2012-10-03 08:37:14

Accord Lebanon: an international review of peace initiatives


(Vatican Radio) Lebanon's Christians, Muslims and Druze from across the political and cultural spectrum put aside their differences in receiving Pope Benedict XVI when he visited Lebanon last month. But will the temporary truce hold?

The U.K. based peace and reconciliation think tank, Conciliation Resources is calling for a review of peace initiatives in Lebanon. Bordering on Syria and Israel, the country has repeatedly been drawn into regional conflicts and is still recovering from 17 years of a civil war which formally ended with the Taif Agreement in 1989. Recent clashes in the northern Lebanese city of Tripoli testify as to just how easily a conflict like the one now in Syria can have repercussions on its smaller neighbour.

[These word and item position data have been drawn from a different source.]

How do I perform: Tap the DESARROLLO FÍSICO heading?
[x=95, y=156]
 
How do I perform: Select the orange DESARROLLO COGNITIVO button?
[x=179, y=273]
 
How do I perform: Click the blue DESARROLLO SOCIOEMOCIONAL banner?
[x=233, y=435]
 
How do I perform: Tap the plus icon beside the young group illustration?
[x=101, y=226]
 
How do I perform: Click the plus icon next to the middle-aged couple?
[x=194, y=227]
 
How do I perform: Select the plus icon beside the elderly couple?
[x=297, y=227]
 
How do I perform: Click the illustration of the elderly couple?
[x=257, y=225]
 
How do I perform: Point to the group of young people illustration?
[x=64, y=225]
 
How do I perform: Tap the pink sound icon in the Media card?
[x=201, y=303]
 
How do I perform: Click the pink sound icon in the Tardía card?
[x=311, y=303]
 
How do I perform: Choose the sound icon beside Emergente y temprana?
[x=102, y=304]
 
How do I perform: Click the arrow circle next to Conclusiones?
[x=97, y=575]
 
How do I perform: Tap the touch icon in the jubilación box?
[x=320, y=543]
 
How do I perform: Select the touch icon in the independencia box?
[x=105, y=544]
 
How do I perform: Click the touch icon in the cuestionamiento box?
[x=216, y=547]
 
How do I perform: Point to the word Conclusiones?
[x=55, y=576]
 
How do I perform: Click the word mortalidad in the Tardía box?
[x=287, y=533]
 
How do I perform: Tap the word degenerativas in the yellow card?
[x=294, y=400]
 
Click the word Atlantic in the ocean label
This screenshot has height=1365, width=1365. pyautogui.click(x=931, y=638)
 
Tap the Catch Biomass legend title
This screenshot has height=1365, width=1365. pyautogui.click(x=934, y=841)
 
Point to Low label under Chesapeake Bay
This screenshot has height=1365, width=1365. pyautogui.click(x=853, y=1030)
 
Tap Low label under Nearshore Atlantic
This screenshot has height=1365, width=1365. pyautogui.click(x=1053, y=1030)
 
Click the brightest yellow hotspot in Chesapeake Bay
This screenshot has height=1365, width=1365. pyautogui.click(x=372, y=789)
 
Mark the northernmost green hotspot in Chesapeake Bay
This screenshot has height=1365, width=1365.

Conciliation Resources focuses on seven conflict-affected regions around the world, taking an in-depth look at specific conflict and peace-building themes through their “Accord” serial publications.

The latest report in the Accord series, “Reconciliation, reform and resilience: positive peace for Lebanon” suggests a “fundamentally different approach is needed to transform negative and precarious stability in Lebanon into positive and resilient peace.” A wide range of representatives from different sectors of Lebanese society plus experts from outside the country contributed to the report.

Accord editor Alexander Ramsbotham says most of the Accord projects are more than a year and a half in the making, and information for its publication on Lebanon was gathered before the upsurge of violence in Lebanon related to the on-going Syrian conflict.

Researchers however, he says, found that since the Taif Agreement, the nation “has been very much stagnated…and the peace process hasn’t really progressed.”

Ramsbotham told Vatican Radio’s Tracey McClure that the report offered the opportunity to pose questions like “how is the peace process going? What’s been working well; what’s been working badly? Are there experiences from Lebanon which could suggest a way forward that would enable or facilitate progress?”

The report offers important messages such as ‘the Lebanese are responsible and capable actors in determining a peaceful future for their country’ and ‘domestic priorities should include reconciliation and political reform.’

But, Ramsbotham notes that researchers found that one of the biggest challenges to any sustainable peace in Lebanon is what they call the country’s “collective amnesia” regarding the past.